Single by Summer Walker with JT

from the album Still Over It
- Released: October 15, 2021
- Recorded: 2019
- Genre: Pop rap; R&B;
- Length: 3:46
- Label: LoveRenaissance; Interscope;
- Songwriters: Summer Walker; Jatavia Johnson; Nija Charles; London Holmes; Tyron Douglas; Garrett Hamler; Aubrey Robinson;
- Producers: Buddah Bless; Sean Garrett; Boobie;

Summer Walker singles chronology
| "Bullshit" (2021) | "Ex for a Reason" (2021) | "No Love" (2022) |

JT singles chronology
| "JT First Day Out" (2019) | "Ex for a Reason" (2021) | "Super Freaky Girl" (Queens Mix) (2023) |

Music video
- "Ex for a Reason" on YouTube

= Ex for a Reason =

2021 song by Summer Walker and JT from City Girls

"Ex for a Reason" is a song by American singer Summer Walker with rapper JT of hip hop duo City Girls, released on October 15, 2021, as the lead single from Walker's second studio album, Still Over It (2021).

==Background and composition==
"Ex for a Reason" is an uptempo pop-rap song that conveys "emotions behind dating someone that’s moved on from a past relationship". Walker first announced the song via a teaser trailer on October 4, 2021. Walker revealed its artwork, along with the release date as October 15.

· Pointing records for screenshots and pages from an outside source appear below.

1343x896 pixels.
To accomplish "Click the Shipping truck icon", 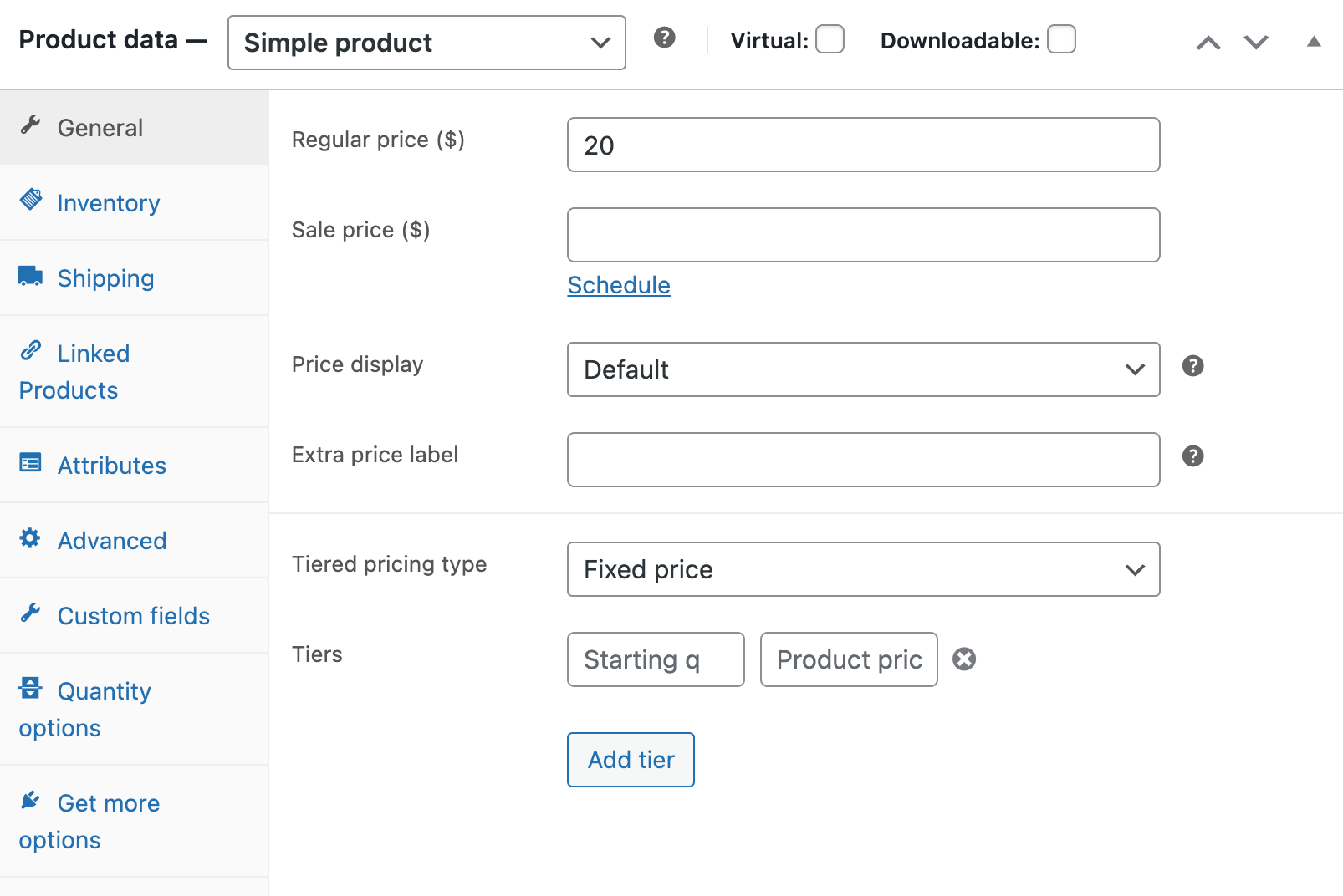I will (x=31, y=277).
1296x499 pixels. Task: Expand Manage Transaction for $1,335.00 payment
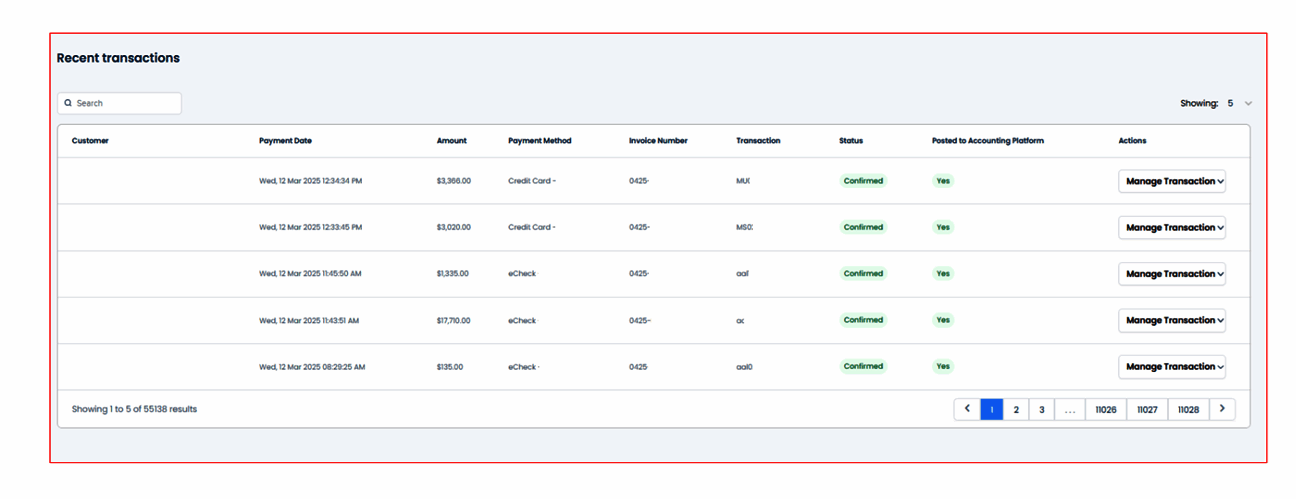tap(1171, 274)
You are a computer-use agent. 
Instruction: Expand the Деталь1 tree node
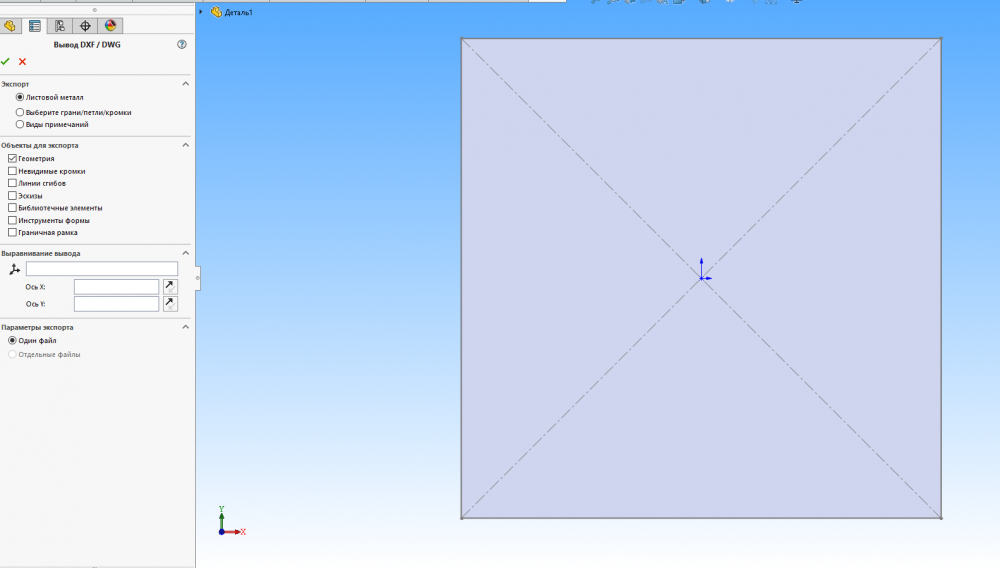point(201,12)
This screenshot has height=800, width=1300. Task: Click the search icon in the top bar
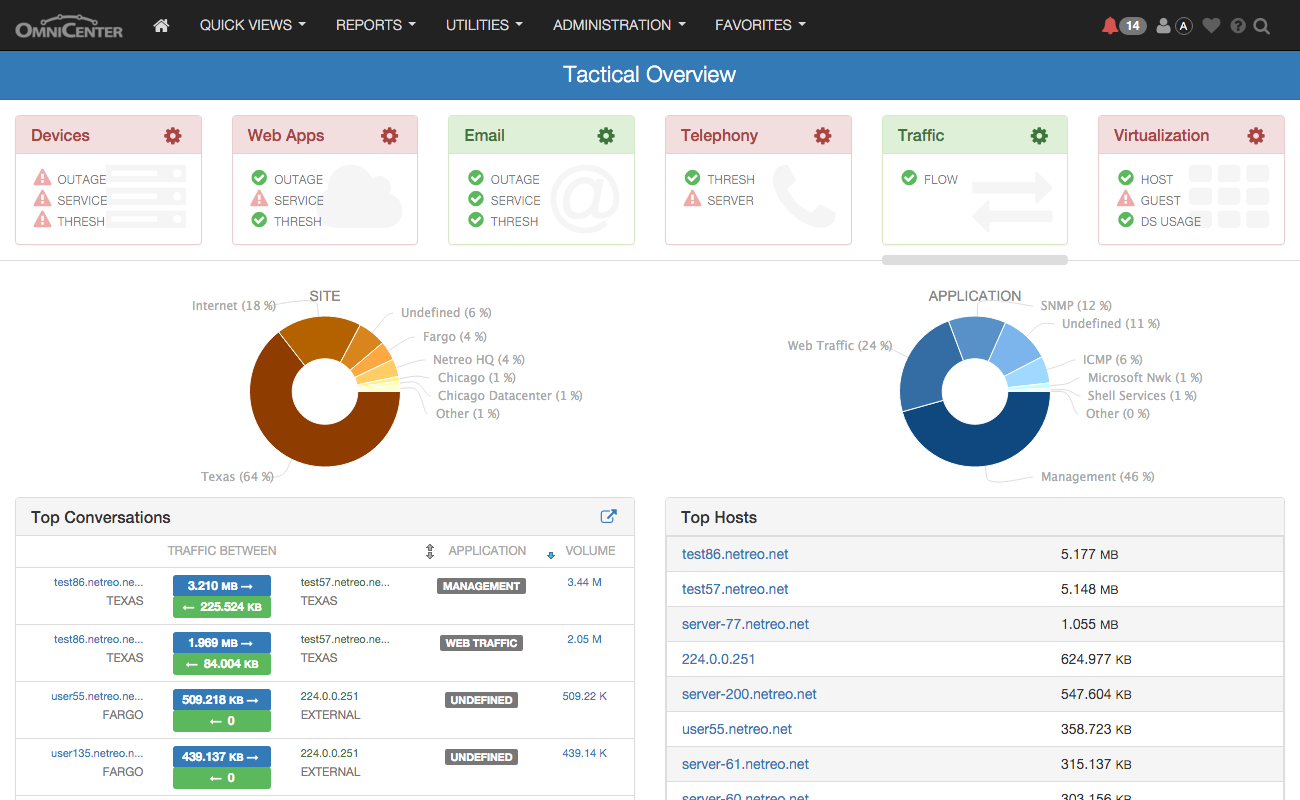(1262, 25)
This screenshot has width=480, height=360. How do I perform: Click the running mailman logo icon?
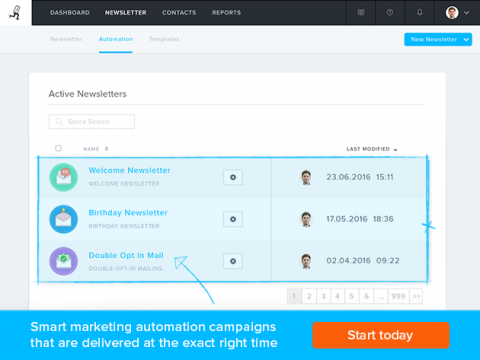[15, 12]
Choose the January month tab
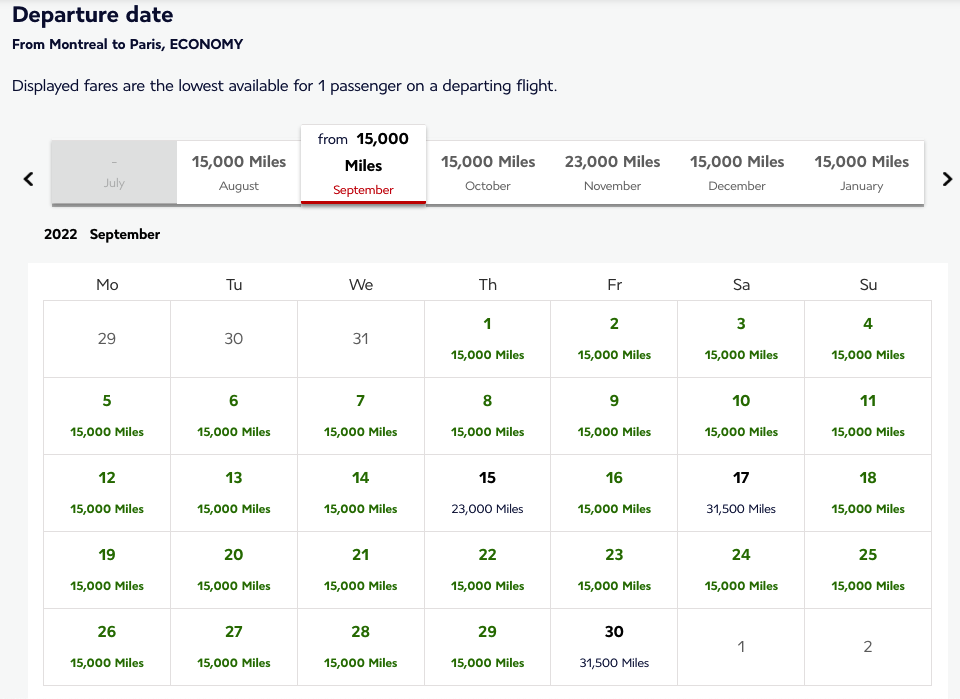This screenshot has width=960, height=699. 861,172
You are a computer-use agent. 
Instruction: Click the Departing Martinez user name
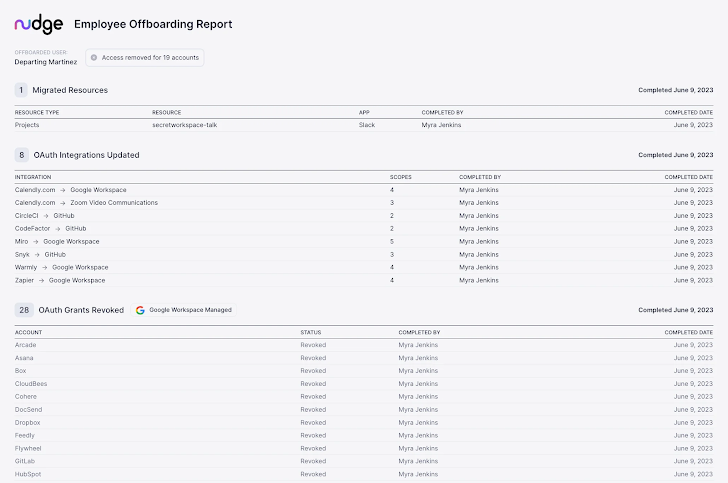pos(46,62)
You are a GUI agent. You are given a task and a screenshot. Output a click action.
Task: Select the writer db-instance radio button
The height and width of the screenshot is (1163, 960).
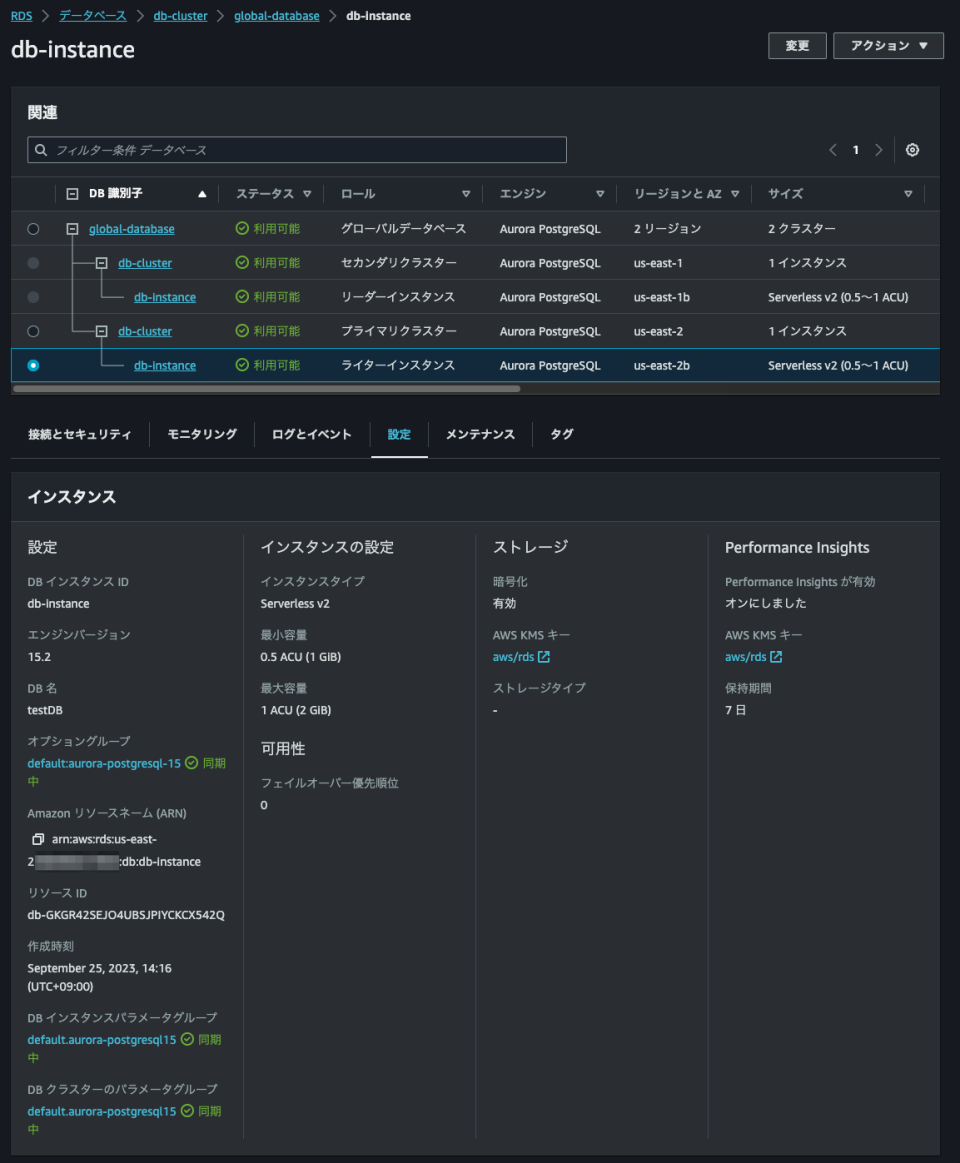pos(33,364)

Andy Kellman of AllMusic described the song as "a Miami-meets-Atlanta bass jam and one of the era's most flavorsome crossover R&B hits."

==Music video==
A lyric video was released to accompany the release of "Ex for a Reason" on October 15, 2021. The official music video, directed by Lacy Duke, was released on October 19, 2021. The video begins with Summer and her friends sitting at a local gas station and then riding through Atlanta, Georgia in an Oldsmobile 442 convertible with "Forever Atlanta" on the license plate, before later arriving to a house party. JT is seen rapping her verse while standing in front of a mirror.

==Charts==
===Weekly charts===

Weekly chart performance for "Ex for a Reason"
| Chart (2021) | Peak position |
|---|---|
| Canada Hot 100 (Billboard) | 75 |
| Global 200 (Billboard) | 51 |
| New Zealand Hot Singles (RMNZ) | 18 |
| South Africa (TOSAC) | 27 |
| UK Singles (OCC) | 42 |
| UK Hip Hop/R&B (OCC) | 20 |
| US Billboard Hot 100 | 33 |
| US Hot R&B/Hip-Hop Songs (Billboard) | 12 |
| US Rhythmic Airplay (Billboard) | 15 |

===Year-end charts===

2022 year-end chart performance for "Ex for a Reason"
| Chart (2022) | Position |
|---|---|
| US Hot R&B/Hip-Hop Songs (Billboard) | 98 |

==Certifications==

Certifications for "Ex for a Reason"
| Region | Certification | Certified units/sales |
| New Zealand (RMNZ) | Gold | 15,000^{‡} |
| United States (RIAA) | Gold | 500,000^{‡} |
^{‡} Sales+streaming figures based on certification alone.